A Brief Review of BULLETTIME by Nick Mamatas

Nick Mamatas’ brutal and brilliant new novel BULLETTIME should be shelved in every High School library in America. It won’t, which is a pity. Though not intended or marketed as YA, one can all too easily imagine the ruckus this little book would ignite among librarians and administrators, as it contains many core elements usually found in YA novels, only ramped up to a level of nightmare that is very real and painfully familiar to angst-ridden teens: David Holbrook is ignored by self-pitying, ill-equipped parents who allow him to be bullied at school, and worse. David copes by slugging down buckets of cough syrup, enduring his daily beatings and humiliations in a sluggish dextromethorphan haze, and it is during one of these trippy, unhappy mornings when he meets Erin / Eris, a new girl / old Goddess who both dazzles and offers new torment to our luckless (and doomed) teenaged protagonist.
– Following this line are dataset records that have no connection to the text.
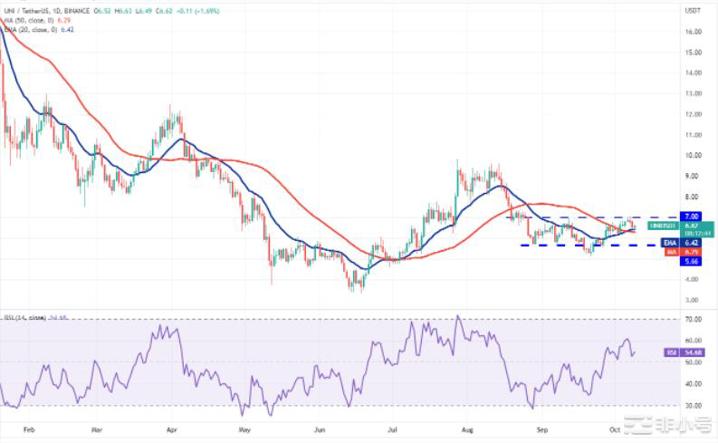Click the RSI (14, close) indicator label

click(x=24, y=319)
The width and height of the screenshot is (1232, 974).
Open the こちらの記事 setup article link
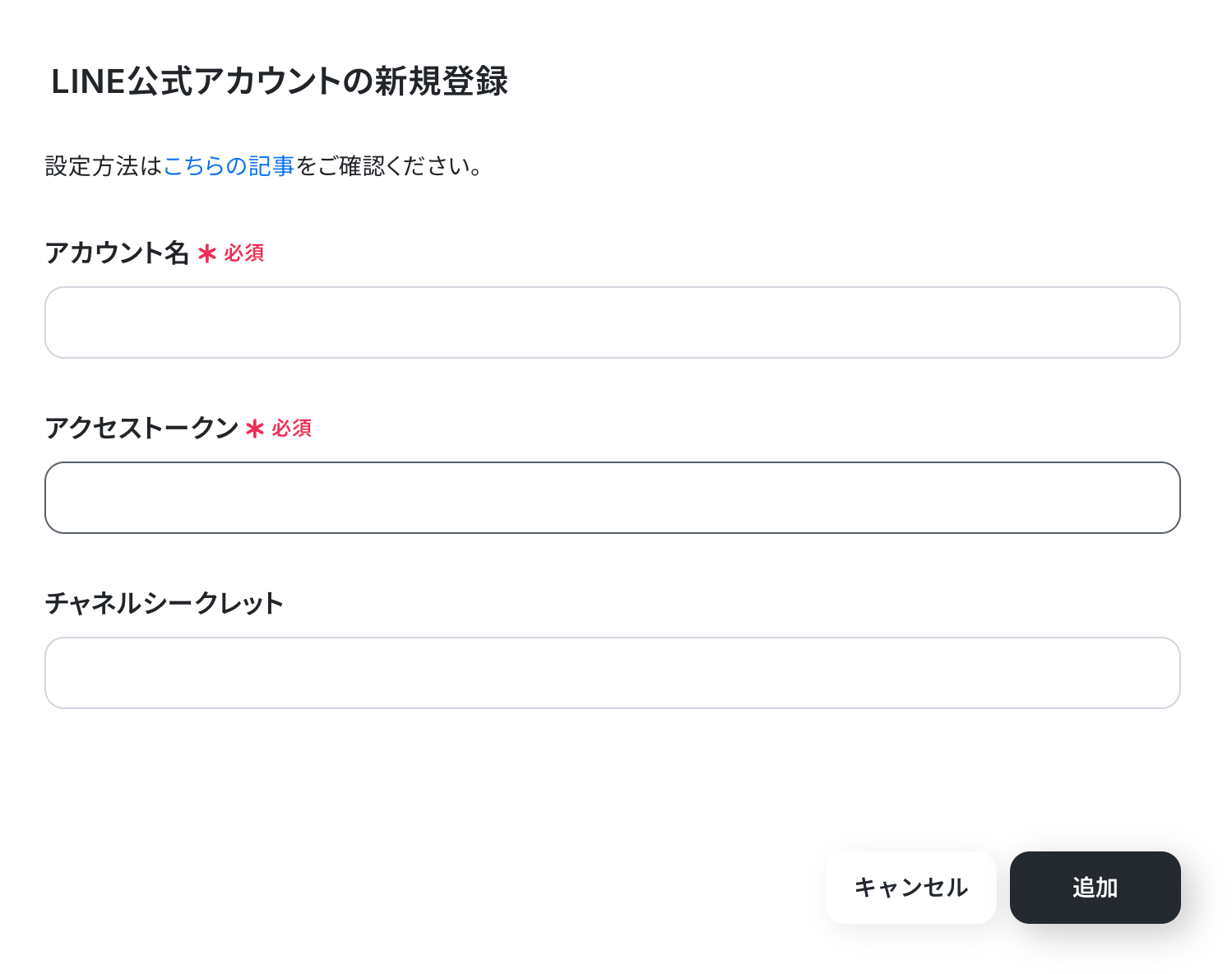click(x=229, y=166)
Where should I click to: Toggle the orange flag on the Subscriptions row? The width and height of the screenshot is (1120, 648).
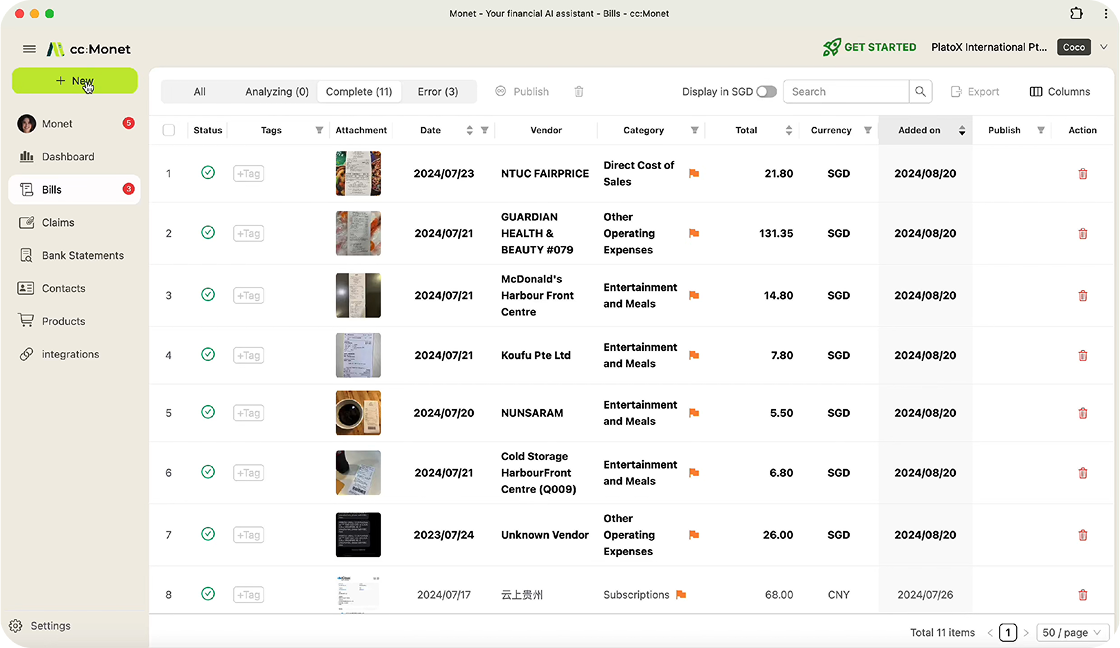[x=683, y=594]
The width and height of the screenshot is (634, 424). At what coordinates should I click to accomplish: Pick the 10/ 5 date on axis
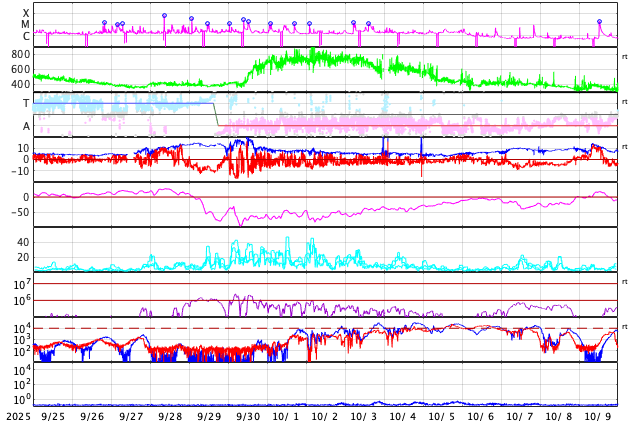tap(442, 416)
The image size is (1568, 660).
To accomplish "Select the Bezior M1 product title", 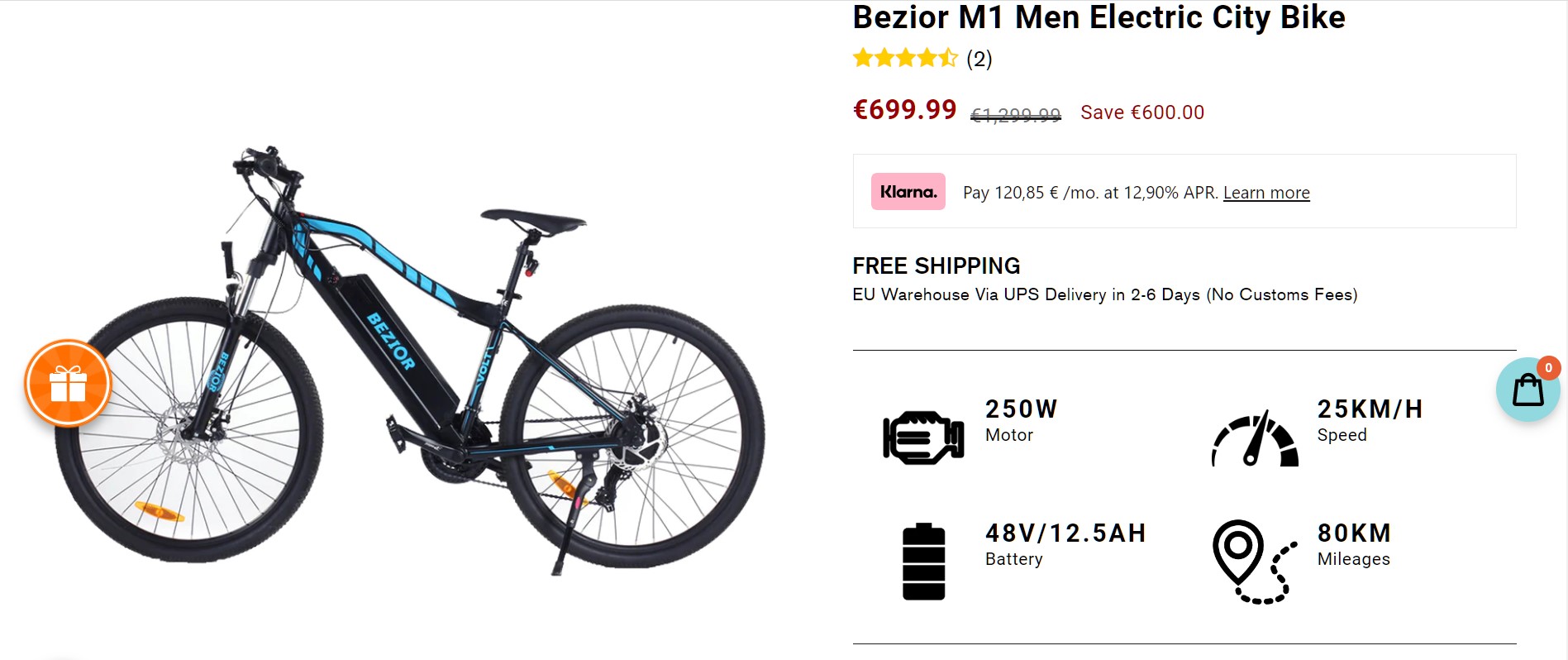I will click(1099, 17).
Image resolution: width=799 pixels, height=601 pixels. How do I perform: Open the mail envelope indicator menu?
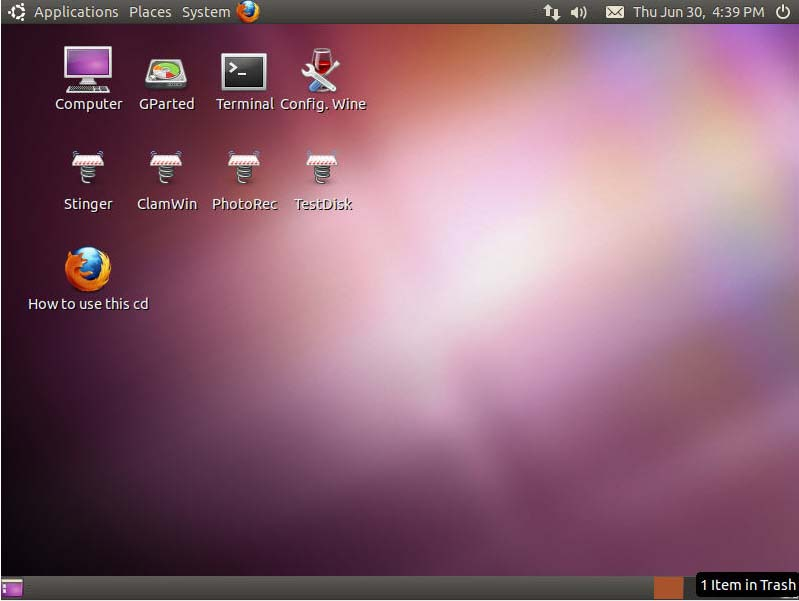(614, 12)
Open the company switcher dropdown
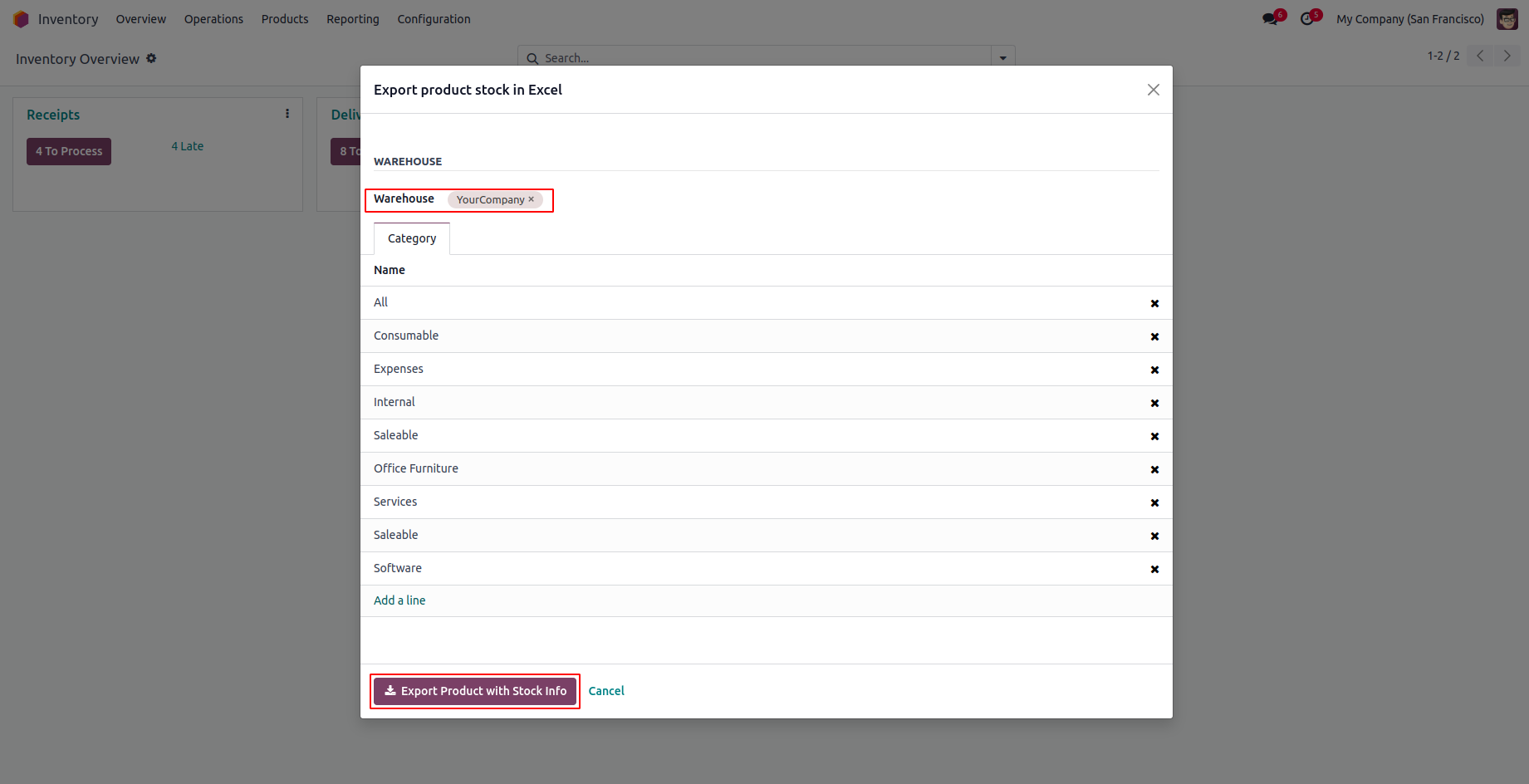 (x=1409, y=19)
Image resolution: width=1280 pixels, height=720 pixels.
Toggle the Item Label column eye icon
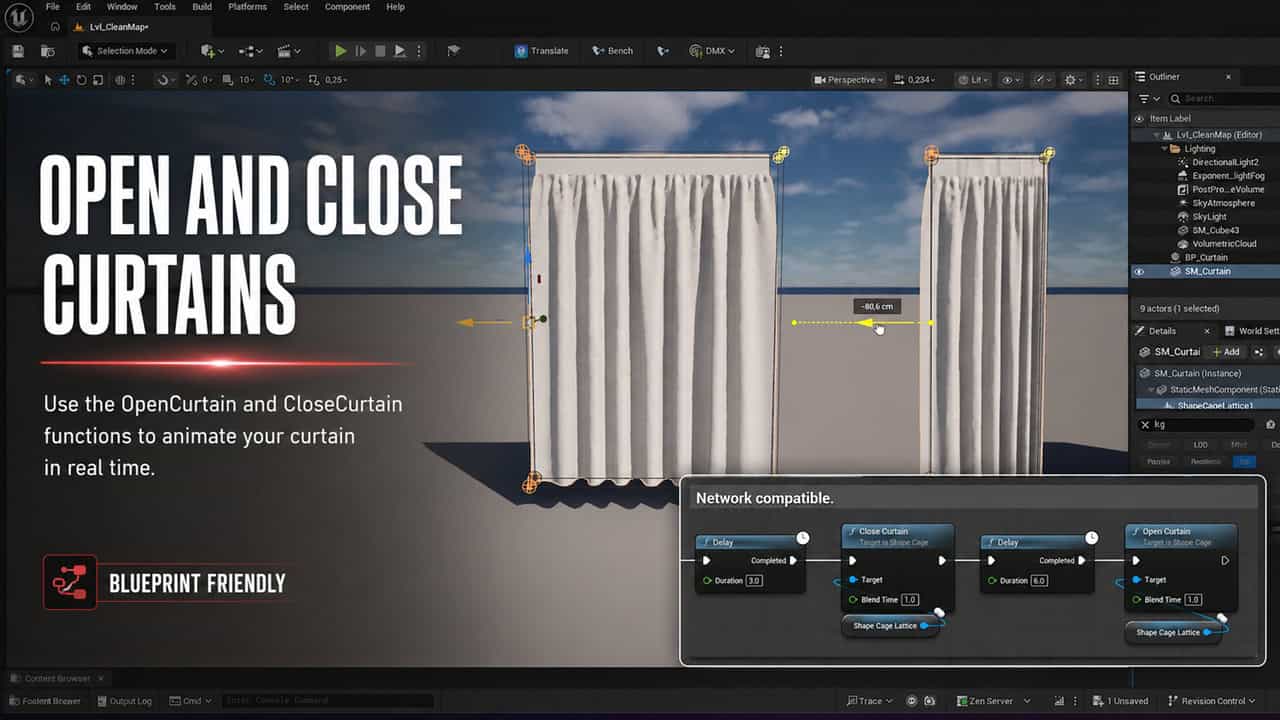(1138, 118)
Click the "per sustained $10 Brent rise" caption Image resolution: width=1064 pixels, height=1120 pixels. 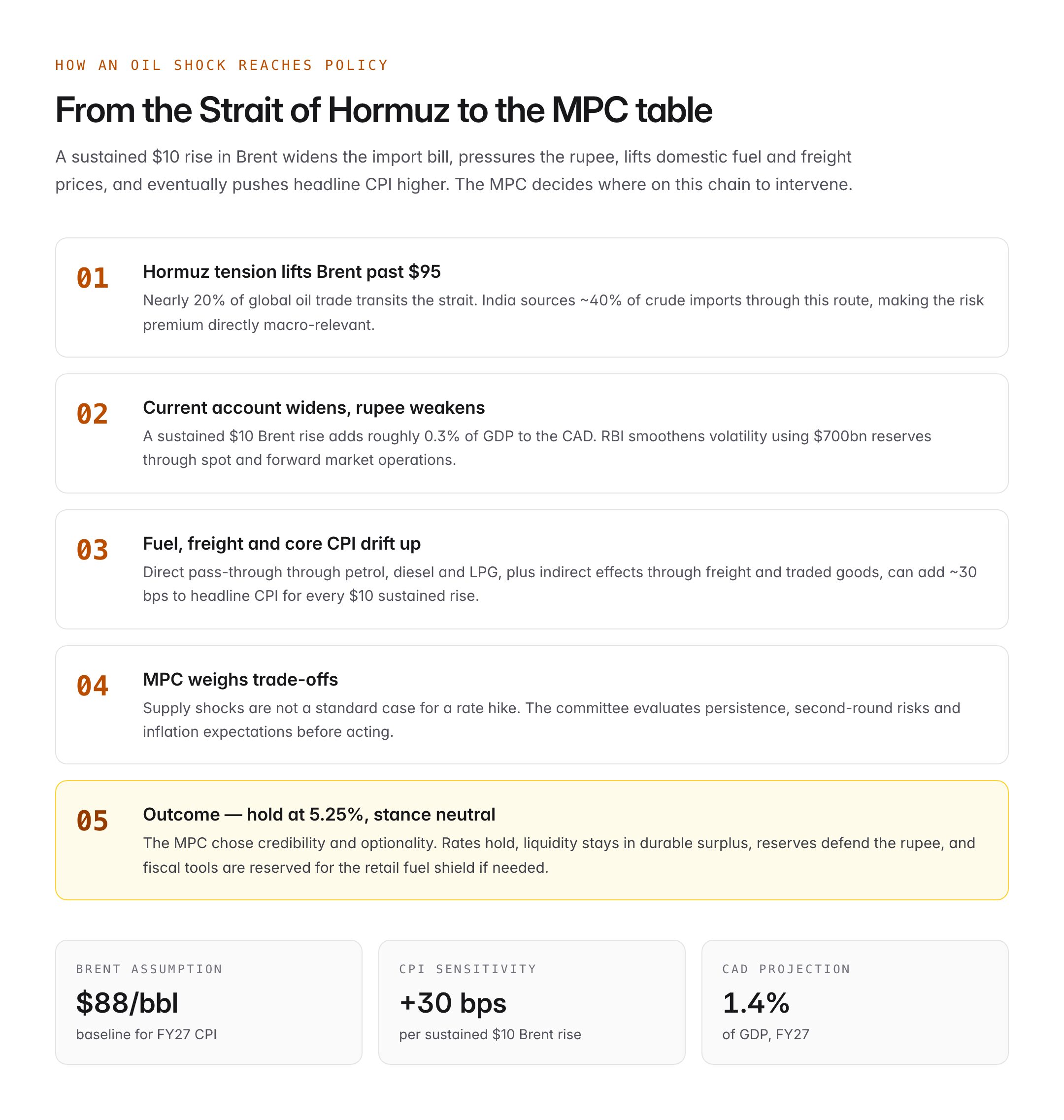click(490, 1034)
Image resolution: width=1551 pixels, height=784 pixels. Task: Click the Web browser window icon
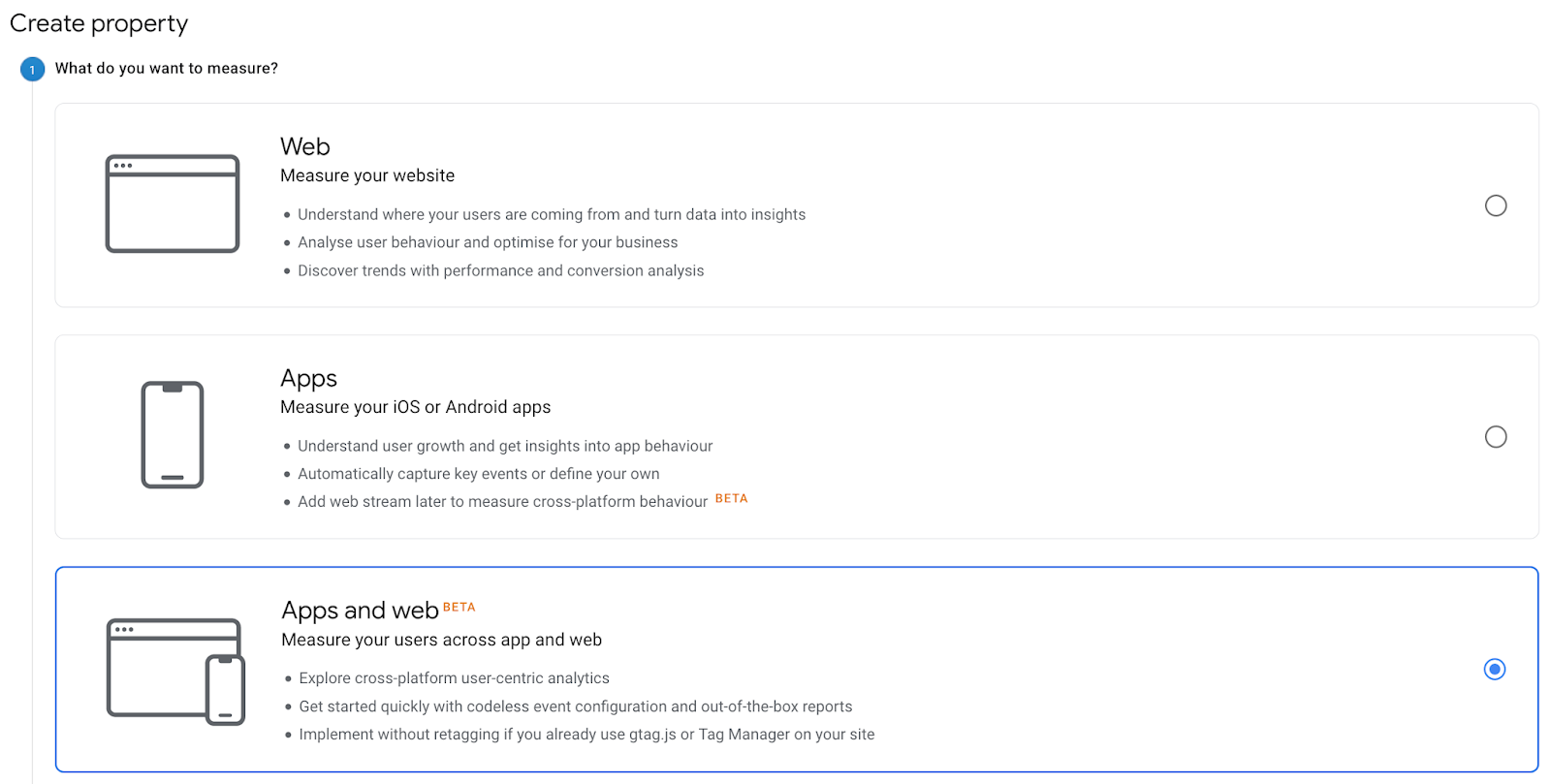(173, 204)
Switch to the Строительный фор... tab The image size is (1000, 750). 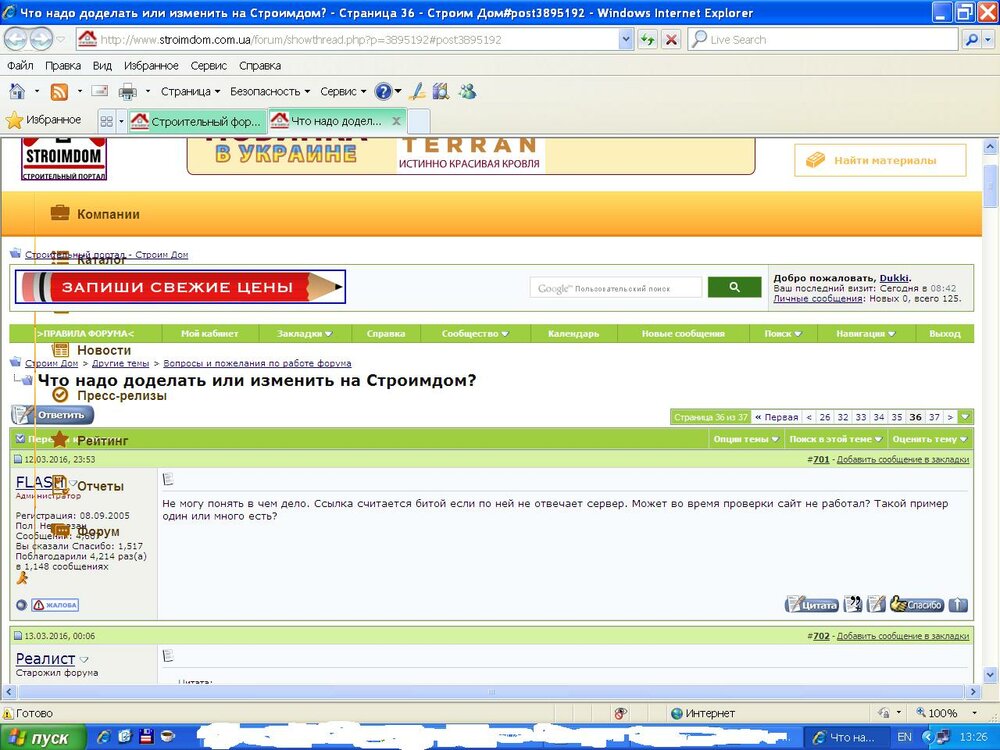(x=196, y=121)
The reader learns in short order that David truly is doomed, for via the all-encompassing scope of the Ylem, “the canvas places are painted on,” David is able to “live every decision and detail of an infinite number of me,” zipping back and forth from first to third-person narrative, zooming-in then back out on all the possible trajectories and conclusions of his life—all of them bad. While Mamatas gleefully delivers scenes of unrelenting teenage hilarity and horror, the book is at times a sober meditation on the nature of predestination and possibility, and though often cruel, it is a book not entirely devoid of hope. Some early reviewers complained that the supporting characters were superficial and one-dimensional; I found this not to be the case. Mamatas understands too well the engines and forces that have shaped David’s parents, for example, but he does not confuse that comprehension with sentimentality, the easy escape of lesser scribblers. Mamatas is concerned with the very serious matter of lives too brief and deaths very final, and the author seems willing to risk appearing callous rather than offer flimsy reportage of the human condition. BULLETTIME is not a happy read, its laughter at times too black even for the gallows, but it is an energetic and vital book. Highly recommended.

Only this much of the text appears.